**The problem:**
Copy out the rows word for word, everything from the start of the rows down to the line containing "click(x=254, y=87)", including both ends.

Extracted records

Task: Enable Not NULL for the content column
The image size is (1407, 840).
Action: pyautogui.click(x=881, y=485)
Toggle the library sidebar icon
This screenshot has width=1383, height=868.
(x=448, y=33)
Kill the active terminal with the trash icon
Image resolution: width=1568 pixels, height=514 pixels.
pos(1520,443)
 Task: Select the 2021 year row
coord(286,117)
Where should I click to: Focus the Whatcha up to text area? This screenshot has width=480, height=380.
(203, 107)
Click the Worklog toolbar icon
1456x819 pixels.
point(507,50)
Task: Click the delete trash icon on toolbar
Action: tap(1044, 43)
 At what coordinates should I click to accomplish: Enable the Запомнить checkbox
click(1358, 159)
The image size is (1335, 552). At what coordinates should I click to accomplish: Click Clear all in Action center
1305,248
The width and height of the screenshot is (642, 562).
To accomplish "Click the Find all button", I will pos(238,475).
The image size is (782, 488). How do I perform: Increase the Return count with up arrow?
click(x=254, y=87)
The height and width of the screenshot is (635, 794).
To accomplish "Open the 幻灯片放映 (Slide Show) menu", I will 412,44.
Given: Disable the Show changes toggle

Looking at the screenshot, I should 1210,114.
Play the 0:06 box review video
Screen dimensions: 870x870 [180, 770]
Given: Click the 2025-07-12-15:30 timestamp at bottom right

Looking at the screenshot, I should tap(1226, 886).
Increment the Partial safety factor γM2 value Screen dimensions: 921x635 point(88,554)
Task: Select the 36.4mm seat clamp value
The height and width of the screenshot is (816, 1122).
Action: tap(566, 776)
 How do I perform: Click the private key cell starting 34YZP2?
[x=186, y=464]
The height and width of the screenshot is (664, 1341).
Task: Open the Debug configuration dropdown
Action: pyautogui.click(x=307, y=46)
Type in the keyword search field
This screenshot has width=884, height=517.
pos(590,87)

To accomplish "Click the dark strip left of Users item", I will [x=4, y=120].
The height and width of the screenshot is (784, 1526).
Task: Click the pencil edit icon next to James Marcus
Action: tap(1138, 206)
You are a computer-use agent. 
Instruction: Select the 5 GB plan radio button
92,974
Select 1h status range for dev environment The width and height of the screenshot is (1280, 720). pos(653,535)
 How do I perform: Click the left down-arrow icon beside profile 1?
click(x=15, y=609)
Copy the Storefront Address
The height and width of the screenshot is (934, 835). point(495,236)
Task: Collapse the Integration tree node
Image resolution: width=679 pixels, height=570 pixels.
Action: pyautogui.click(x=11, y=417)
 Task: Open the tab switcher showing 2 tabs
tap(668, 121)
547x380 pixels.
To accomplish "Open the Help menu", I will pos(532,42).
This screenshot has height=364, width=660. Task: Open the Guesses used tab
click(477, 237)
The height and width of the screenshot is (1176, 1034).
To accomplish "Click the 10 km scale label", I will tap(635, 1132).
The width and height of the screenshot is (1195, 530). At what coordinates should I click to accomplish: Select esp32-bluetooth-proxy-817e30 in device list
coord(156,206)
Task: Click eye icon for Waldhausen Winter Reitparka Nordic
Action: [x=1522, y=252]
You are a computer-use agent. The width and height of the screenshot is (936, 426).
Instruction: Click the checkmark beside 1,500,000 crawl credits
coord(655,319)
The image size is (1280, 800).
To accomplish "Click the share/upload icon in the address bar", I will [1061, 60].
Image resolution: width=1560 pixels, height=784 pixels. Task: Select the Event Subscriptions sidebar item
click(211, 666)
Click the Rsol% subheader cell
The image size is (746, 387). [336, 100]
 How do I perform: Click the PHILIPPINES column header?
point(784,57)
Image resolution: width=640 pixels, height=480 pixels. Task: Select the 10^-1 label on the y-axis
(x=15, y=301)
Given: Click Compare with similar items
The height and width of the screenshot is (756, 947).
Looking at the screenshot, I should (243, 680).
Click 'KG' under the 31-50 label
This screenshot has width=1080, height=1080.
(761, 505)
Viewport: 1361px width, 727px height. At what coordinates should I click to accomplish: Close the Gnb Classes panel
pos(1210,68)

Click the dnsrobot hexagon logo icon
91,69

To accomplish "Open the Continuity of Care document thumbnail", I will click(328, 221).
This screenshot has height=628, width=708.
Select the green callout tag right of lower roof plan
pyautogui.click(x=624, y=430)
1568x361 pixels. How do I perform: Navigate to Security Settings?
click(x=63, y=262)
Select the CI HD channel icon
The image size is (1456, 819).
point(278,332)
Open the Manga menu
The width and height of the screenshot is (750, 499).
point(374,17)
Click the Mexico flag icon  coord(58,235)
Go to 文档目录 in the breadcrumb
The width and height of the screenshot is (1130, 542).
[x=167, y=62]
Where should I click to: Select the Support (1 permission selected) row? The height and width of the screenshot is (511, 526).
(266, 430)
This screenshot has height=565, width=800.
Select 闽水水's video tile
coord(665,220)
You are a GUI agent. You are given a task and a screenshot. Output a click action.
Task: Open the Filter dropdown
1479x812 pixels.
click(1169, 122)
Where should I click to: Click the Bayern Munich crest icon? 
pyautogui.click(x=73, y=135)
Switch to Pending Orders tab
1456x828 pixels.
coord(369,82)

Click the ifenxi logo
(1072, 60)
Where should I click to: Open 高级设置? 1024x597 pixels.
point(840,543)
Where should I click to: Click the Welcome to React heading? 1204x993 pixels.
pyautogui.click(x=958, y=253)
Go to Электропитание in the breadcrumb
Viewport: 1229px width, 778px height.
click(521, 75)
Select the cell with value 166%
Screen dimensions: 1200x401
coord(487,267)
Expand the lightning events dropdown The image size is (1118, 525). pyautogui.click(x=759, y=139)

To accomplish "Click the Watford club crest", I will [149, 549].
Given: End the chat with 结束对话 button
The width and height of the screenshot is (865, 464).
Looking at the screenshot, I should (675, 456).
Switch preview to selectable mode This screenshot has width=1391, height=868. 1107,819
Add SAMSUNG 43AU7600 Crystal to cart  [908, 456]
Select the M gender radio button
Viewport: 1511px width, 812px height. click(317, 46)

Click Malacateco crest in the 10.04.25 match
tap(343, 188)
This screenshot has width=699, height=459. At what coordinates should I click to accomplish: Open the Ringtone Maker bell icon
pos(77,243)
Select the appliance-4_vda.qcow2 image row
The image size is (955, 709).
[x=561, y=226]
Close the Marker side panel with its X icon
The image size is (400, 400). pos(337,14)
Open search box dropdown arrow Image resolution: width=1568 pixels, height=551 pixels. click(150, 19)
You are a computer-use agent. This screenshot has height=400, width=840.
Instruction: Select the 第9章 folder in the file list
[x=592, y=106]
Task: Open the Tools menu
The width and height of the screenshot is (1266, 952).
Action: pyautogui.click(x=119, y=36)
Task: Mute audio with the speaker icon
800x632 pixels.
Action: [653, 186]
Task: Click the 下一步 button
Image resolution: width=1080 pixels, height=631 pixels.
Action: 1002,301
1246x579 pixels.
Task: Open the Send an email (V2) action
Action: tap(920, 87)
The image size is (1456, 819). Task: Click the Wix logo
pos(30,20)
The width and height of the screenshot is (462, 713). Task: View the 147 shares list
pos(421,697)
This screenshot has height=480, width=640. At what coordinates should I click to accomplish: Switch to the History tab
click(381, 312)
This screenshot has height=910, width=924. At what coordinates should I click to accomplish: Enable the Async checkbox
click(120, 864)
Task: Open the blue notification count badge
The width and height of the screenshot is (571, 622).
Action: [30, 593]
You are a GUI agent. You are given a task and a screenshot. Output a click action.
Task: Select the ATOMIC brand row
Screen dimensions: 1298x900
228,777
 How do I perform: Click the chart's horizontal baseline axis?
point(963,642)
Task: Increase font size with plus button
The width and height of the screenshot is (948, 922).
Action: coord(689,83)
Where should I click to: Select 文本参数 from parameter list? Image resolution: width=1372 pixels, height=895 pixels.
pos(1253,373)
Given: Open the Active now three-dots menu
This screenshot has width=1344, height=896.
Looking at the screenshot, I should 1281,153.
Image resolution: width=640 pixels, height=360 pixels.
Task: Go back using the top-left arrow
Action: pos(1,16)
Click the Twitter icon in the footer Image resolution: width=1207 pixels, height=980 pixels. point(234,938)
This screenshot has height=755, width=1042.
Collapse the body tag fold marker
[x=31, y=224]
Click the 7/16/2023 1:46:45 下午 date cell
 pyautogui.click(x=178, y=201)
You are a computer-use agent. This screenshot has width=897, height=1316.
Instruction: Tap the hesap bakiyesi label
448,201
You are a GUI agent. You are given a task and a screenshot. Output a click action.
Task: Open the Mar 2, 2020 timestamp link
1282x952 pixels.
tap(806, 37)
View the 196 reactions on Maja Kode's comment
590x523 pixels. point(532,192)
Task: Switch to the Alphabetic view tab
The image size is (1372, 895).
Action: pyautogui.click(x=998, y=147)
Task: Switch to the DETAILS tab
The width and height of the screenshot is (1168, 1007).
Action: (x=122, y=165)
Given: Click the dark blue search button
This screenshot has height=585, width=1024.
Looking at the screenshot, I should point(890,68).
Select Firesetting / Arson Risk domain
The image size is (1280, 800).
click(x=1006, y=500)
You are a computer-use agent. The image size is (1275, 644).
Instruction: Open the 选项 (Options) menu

**The result:**
Task: Enable Not NULL for the content column
The image size is (1407, 840).
Action: pyautogui.click(x=881, y=485)
Toggle the library sidebar icon
This screenshot has width=1383, height=868.
(x=448, y=33)
Kill the active terminal with the trash icon
Image resolution: width=1568 pixels, height=514 pixels.
pos(1520,443)
 Task: Select the 2021 year row
coord(286,117)
Where should I click to: Focus the Whatcha up to text area? This screenshot has width=480, height=380.
(203, 107)
Click the Worklog toolbar icon
1456x819 pixels.
point(507,50)
Task: Click the delete trash icon on toolbar
Action: tap(1044, 43)
 At what coordinates should I click to accomplish: Enable the Запомнить checkbox
click(1358, 159)
The image size is (1335, 552). At what coordinates should I click to accomplish: Click Clear all in Action center
1305,248
The width and height of the screenshot is (642, 562).
To accomplish "Click the Find all button", I will pos(238,475).
The image size is (782, 488). How do I perform: Increase the Return count with up arrow?
click(x=254, y=87)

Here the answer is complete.